++++ Data extract ++++
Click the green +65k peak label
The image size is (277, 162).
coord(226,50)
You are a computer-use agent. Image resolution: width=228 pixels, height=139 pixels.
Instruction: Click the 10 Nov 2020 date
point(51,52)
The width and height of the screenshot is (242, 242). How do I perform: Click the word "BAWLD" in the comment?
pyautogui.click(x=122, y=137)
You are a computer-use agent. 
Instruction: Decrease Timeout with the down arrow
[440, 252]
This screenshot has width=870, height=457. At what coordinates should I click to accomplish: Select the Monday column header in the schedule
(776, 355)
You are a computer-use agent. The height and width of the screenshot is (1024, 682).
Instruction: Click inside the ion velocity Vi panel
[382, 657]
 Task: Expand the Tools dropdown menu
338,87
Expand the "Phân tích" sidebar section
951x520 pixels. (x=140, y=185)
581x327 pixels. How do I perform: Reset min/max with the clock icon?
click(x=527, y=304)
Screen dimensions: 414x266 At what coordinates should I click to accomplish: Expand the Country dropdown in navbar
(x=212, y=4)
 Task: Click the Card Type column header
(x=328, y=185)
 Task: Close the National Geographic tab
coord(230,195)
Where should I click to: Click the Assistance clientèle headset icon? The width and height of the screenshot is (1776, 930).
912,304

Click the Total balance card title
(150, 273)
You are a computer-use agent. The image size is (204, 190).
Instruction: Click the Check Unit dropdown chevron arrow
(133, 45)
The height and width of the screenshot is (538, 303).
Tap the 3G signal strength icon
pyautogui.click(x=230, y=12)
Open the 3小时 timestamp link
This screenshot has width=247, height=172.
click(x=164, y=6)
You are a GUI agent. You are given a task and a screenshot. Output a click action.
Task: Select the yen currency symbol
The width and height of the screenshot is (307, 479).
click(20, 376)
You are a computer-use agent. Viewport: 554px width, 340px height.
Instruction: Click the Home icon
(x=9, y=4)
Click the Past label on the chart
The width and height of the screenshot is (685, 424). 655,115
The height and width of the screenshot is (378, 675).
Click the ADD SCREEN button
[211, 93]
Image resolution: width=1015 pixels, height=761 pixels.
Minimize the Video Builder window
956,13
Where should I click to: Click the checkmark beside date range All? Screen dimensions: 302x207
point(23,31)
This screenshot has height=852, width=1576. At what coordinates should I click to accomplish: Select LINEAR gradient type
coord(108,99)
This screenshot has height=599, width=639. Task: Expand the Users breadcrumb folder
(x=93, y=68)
++++
== What is needed ==
Edit the entries above so that every "computer-use agent" becomes "desktop agent", and leave everything else unchanged.

== Reply to the exercise ==
Click the green +65k peak label
The image size is (277, 162).
coord(226,50)
You are a desktop agent. Image resolution: width=228 pixels, height=139 pixels.
Instruction: Click the 10 Nov 2020 date
point(51,52)
The width and height of the screenshot is (242, 242). How do I perform: Click the word "BAWLD" in the comment?
pyautogui.click(x=122, y=137)
You are a desktop agent. 
Instruction: Decrease Timeout with the down arrow
[440, 252]
This screenshot has width=870, height=457. At what coordinates should I click to accomplish: Select the Monday column header in the schedule
(776, 355)
You are a desktop agent. The height and width of the screenshot is (1024, 682).
Instruction: Click inside the ion velocity Vi panel
[382, 657]
 Task: Expand the Tools dropdown menu
338,87
Expand the "Phân tích" sidebar section
951x520 pixels. (x=140, y=185)
581x327 pixels. How do I perform: Reset min/max with the clock icon?
click(x=527, y=304)
Screen dimensions: 414x266 At what coordinates should I click to accomplish: Expand the Country dropdown in navbar
(x=212, y=4)
 Task: Click the Card Type column header
(x=328, y=185)
 Task: Close the National Geographic tab
coord(230,195)
Where should I click to: Click the Assistance clientèle headset icon? The width and height of the screenshot is (1776, 930).
912,304

Click the Total balance card title
(150, 273)
You are a desktop agent. The image size is (204, 190).
Instruction: Click the Check Unit dropdown chevron arrow
(133, 45)
The height and width of the screenshot is (538, 303).
Tap the 3G signal strength icon
pyautogui.click(x=230, y=12)
Open the 3小时 timestamp link
This screenshot has width=247, height=172.
click(x=164, y=6)
You are a GUI agent. You are given a task and a screenshot. Output a click action.
Task: Select the yen currency symbol
The width and height of the screenshot is (307, 479).
click(20, 376)
You are a desktop agent. Viewport: 554px width, 340px height.
Instruction: Click the Home icon
(x=9, y=4)
Click the Past label on the chart
The width and height of the screenshot is (685, 424). 655,115
The height and width of the screenshot is (378, 675).
Click the ADD SCREEN button
[211, 93]
Image resolution: width=1015 pixels, height=761 pixels.
Minimize the Video Builder window
956,13
Where should I click to: Click the checkmark beside date range All? Screen dimensions: 302x207
point(23,31)
This screenshot has height=852, width=1576. At what coordinates should I click to accomplish: Select LINEAR gradient type
coord(108,99)
This screenshot has height=599, width=639. Task: Expand the Users breadcrumb folder
(x=93, y=68)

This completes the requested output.